**SHORT TASK 1**
In the records below, retype the lines from the line with "Task: Click the red X axis arrow" to the line with "Looking at the screenshot, I should (x=153, y=6).", keeping every character unchanged.

**DOCUMENT EXTRACT**
* Start *

Section 3.11. Maintenance of Insurance and Errors
-----------------------------------
and Omissions and Fidelity Coverage.
-----------------------------------
(a) The Servicer shall use its Best Efforts to cause the Mortgagor to
maintain for each Mortgaged Property all insurance required by the terms of the
Mortgage Loan Documents in the amounts set forth therein. If the Mortgagor
fails to maintain such insurance, then the Servicer shall notify the Owner of
such failure and cause to be maintained prior to the termination of any existing
such policy, or if there is no existing such policy, as promptly as is
practicable and as conforms with Accepted Servicing Practices (i) fire and
hazard insurance with extended coverage in an amount which is at least equal to
the lesser of the current principal balance of such Mortgage Loan and the
replacement cost of the improvements which are a part of the related Mortgaged
Property and (ii) to the extent that the Mortgaged Property is located in a
federally designated special flood hazard area, flood insurance in respect
thereof. Such flood insurance shall be in an amount equal to the lesser of
25
(y) the unpaid principal balance of the related Mortgage Loan or (z) the maximum
amount of such insurance as is available for the related Mortgaged Property
under the National Flood Insurance Act. After notifying the Owner pursuant to
the second preceding sentence, the Servicer shall take such action as the Owner
reasonably requests with respect to the maintenance of any other forms of
insurance which are required to be maintained pursuant to the Mortgage Loan
Documents. Any amounts collected by the Servicer under any such policies (other
than amounts to be applied to the restoration or repair of the related Mortgaged
Property or amounts released to the Mortgagor in accordance with the terms of
the Mortgage) shall be deposited in the Escrow Accounts, subject to withdrawal
pursuant to Section 3.08 (iv) and 3.08 (x). To the extent the Servicer has
expended its own funds to pay for insurance premiums under this Subsection
3.11(a), the cost of such premiums shall be a Servicing Advance. The Servicer
shall promptly notify the Owner if there is a change of an insurance carrier, an
increase in the deductible, or a decrease in the scope or amount of coverage,
with respect to any insurance policy required to be maintained by a Mortgagor
under the related Mortgage Loan Documents.

* End *

**SHORT TASK 2**
Continue the contract section on the servicer's insurance duties from its last sentence above.

(Stored dataset items)

* Start *

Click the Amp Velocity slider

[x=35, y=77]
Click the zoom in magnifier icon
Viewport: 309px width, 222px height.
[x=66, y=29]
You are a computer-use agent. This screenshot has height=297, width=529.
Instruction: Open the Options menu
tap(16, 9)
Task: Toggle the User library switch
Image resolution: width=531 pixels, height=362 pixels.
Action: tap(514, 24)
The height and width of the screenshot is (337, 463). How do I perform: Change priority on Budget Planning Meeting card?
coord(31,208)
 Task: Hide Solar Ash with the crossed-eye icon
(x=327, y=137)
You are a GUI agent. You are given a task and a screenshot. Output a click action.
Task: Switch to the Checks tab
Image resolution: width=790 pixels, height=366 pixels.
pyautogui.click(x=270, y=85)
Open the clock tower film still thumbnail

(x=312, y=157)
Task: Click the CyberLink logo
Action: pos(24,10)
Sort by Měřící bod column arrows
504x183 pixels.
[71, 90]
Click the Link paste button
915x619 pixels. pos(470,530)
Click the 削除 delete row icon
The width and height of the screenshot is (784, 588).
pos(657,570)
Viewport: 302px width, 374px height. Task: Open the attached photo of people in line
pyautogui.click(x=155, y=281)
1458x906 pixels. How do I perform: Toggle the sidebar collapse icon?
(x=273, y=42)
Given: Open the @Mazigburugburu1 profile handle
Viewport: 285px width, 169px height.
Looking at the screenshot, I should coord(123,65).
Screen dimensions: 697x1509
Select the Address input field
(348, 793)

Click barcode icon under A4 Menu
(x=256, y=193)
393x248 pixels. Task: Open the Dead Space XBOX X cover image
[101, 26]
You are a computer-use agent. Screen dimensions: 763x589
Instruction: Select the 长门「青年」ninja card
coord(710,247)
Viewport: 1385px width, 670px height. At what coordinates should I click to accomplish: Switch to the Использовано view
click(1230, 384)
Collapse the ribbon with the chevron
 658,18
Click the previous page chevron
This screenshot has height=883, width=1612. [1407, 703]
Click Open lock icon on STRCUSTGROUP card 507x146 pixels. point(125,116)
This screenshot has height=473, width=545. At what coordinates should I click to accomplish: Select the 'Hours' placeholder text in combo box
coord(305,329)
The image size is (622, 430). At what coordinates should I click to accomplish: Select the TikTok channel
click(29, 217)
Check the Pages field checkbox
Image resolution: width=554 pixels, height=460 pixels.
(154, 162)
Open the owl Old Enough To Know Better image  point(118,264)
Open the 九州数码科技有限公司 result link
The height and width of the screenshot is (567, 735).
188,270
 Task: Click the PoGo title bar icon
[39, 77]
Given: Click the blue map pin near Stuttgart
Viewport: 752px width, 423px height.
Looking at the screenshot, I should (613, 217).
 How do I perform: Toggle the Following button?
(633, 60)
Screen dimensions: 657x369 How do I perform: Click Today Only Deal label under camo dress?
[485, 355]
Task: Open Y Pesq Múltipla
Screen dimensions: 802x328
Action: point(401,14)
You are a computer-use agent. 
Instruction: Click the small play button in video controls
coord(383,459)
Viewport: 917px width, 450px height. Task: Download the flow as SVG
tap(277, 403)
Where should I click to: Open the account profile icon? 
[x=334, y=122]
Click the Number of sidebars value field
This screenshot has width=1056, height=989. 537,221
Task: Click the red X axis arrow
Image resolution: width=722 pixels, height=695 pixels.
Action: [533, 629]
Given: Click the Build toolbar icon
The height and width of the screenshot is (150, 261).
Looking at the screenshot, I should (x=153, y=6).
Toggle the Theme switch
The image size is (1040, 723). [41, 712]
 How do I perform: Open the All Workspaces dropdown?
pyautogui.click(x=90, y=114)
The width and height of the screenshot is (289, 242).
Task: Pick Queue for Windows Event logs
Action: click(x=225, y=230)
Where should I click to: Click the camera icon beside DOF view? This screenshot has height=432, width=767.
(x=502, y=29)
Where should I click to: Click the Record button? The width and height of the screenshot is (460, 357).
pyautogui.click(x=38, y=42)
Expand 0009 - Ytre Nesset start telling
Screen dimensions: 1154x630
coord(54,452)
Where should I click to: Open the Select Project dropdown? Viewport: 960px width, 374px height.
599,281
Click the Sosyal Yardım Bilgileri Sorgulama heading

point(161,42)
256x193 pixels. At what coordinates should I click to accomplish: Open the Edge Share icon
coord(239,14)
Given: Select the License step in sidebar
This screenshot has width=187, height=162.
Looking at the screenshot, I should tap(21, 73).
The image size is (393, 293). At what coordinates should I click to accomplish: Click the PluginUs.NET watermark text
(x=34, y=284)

* End *

**EXERCISE RESULT 1**
Task: Click the red X axis arrow
Image resolution: width=722 pixels, height=695 pixels.
Action: [533, 629]
Given: Click the Build toolbar icon
The height and width of the screenshot is (150, 261).
Looking at the screenshot, I should (x=153, y=6).

**EXERCISE RESULT 2**
(b) In the event that the Servicer shall obtain and maintain a
blanket policy insuring against losses on all of the Mortgaged Properties with a
Qualified Insurer, to the extent such policy provides no less coverage in scope
and amount with respect to each Mortgaged Property than the insurance required
to be maintained by the Servicer pursuant to Section 3.11(a), the Servicer shall
conclusively be deemed to have satisfied its obligations as set forth in Section
3.11 (a), it being understood and agreed that such policy may contain a
deductible clause, in which case the Servicer shall, in the event that there
shall not have been maintained on any Mortgaged Property a policy complying with
Section 3.11 (a) and there shall have been a loss which would have been covered
by such policy, deposit in the Custodial Account the amount not otherwise
payable under the blanket policy because of such deductible clause to the extent
that any such deductible exceeds the deductible limitation that pertained to the
related Mortgage Loan, or, in the absence of any such deductible limitation, the
deductible limitation which is consistent with Accepted Servicing Practices. Any
such deposit by the Servicer shall be made prior to the Remittance Date upon
which the proceeds represented by such deposit are required to be distributed to
the Owner. In connection with its activities as administrator and servicer of
the Mortgage Loans, the Servicer agrees to present, on behalf of itself and the
Owner, claims under any such blanket policy.
(c) If the Servicer causes any Mortgaged Property to be covered by a
master single interest insurance policy naming the Servicer on behalf of the
Owner as the loss payee, which policy is issued by a Qualified Insurer to the
extent such policy provides no less coverage in scope and amount for such
Mortgaged Property than the insurance required to be maintained by the Servicer
pursuant to Section 3.11(a), the Servicer shall conclusively be deemed to have
satisfied its obligation set forth in Section 3.11(a). In the event that the
Servicer shall cause any Mortgaged Property to be covered by such a master
single interest insurance policy, the incremental costs of such insurance
applicable to such Mortgaged Property (i.e., other than any minimum or standby
premium payable for such policy whether or not any Mortgaged Property is covered
thereby) shall be paid by the Servicer as a Servicing
26
Advance. Such master single interest policy may contain a deductible clause, in
which case the Servicer shall, in the event that there shall not have been
maintained on the related Mortgaged Property a policy otherwise complying with
the provisions of Section 3.11(a), and there shall have been one or more losses
which would have been covered by such a policy had it been maintained, deposit
into the Custodial Account from its own funds the amount not otherwise payable
under the master single interest policy because of such deductible clause to the
extent that any such deductible exceeds the deductible limitation that pertained
to the related Mortgage Loan, or, in the absence of any such deductible
limitation, the deductible limitation which is consistent with Accepted
Servicing Practices.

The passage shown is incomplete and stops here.